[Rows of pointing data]
* * * * * * *

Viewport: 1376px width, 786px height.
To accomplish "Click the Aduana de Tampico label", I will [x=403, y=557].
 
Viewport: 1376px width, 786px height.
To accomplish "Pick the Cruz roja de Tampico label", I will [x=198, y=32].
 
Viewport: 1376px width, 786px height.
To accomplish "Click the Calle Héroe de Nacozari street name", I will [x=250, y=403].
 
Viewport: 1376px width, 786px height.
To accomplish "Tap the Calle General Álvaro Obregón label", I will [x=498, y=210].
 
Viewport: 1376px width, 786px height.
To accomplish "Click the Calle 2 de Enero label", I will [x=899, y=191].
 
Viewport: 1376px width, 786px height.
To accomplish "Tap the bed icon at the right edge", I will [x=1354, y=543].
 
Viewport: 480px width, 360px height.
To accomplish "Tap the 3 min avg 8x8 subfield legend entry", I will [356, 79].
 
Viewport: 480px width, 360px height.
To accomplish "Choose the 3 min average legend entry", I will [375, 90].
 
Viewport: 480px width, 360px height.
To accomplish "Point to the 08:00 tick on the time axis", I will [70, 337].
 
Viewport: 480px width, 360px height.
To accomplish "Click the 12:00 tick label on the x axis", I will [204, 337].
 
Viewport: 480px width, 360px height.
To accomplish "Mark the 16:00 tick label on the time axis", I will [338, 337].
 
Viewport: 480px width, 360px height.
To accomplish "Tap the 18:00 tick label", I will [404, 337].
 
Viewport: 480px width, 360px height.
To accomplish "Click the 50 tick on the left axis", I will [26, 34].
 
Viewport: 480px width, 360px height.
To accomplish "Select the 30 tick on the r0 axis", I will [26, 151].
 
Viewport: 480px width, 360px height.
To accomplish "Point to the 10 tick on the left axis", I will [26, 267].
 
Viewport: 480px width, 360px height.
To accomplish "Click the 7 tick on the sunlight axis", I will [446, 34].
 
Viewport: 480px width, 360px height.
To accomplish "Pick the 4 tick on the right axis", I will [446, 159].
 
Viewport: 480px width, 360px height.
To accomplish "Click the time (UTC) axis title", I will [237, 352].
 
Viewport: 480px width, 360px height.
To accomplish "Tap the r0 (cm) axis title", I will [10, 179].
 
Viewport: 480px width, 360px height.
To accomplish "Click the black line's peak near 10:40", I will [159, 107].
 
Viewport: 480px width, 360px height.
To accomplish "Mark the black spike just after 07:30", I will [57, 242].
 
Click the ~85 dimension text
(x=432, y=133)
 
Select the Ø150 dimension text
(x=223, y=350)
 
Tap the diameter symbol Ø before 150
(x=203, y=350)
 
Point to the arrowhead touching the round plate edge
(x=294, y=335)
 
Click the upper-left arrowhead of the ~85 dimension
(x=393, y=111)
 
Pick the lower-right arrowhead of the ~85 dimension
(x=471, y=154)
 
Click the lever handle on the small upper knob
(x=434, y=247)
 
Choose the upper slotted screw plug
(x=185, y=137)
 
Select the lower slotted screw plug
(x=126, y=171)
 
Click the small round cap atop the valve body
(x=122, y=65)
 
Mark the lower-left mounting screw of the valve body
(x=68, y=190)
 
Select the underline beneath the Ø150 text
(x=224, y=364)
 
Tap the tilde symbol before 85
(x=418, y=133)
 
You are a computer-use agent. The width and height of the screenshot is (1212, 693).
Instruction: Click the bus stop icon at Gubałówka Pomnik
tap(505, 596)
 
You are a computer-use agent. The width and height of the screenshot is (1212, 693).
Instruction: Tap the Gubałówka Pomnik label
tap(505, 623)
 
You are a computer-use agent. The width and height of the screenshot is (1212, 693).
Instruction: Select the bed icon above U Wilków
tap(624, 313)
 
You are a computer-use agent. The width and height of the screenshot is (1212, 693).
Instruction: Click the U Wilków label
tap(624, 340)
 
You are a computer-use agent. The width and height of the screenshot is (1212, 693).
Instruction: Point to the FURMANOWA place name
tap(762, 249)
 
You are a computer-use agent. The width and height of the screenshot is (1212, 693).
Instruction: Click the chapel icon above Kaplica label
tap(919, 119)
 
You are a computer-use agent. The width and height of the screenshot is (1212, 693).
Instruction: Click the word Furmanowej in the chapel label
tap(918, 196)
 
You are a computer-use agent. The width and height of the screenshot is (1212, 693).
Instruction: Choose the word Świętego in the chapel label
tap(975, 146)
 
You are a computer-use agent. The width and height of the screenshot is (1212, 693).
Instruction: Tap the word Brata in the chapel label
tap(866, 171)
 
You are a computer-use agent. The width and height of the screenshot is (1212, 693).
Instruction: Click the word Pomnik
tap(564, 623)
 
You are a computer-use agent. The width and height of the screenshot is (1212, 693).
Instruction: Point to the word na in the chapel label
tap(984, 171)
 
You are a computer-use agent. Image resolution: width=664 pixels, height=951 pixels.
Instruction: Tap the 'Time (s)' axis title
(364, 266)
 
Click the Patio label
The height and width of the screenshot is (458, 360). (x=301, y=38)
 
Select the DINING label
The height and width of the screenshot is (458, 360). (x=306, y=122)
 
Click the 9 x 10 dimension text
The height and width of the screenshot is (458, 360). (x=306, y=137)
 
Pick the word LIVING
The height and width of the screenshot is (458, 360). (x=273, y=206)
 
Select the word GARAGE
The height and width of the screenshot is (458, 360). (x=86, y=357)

* * * * * * *

* DIRECTIONS FOR THIS TASK
Locate each line in the records above that contains the string "title", treating uppercase and lowercase as different, and copy those lines out.

* FULL ANSWER
To accomplish "Click the time (UTC) axis title", I will [237, 352].
To accomplish "Tap the r0 (cm) axis title", I will [10, 179].
Instruction: Tap the 'Time (s)' axis title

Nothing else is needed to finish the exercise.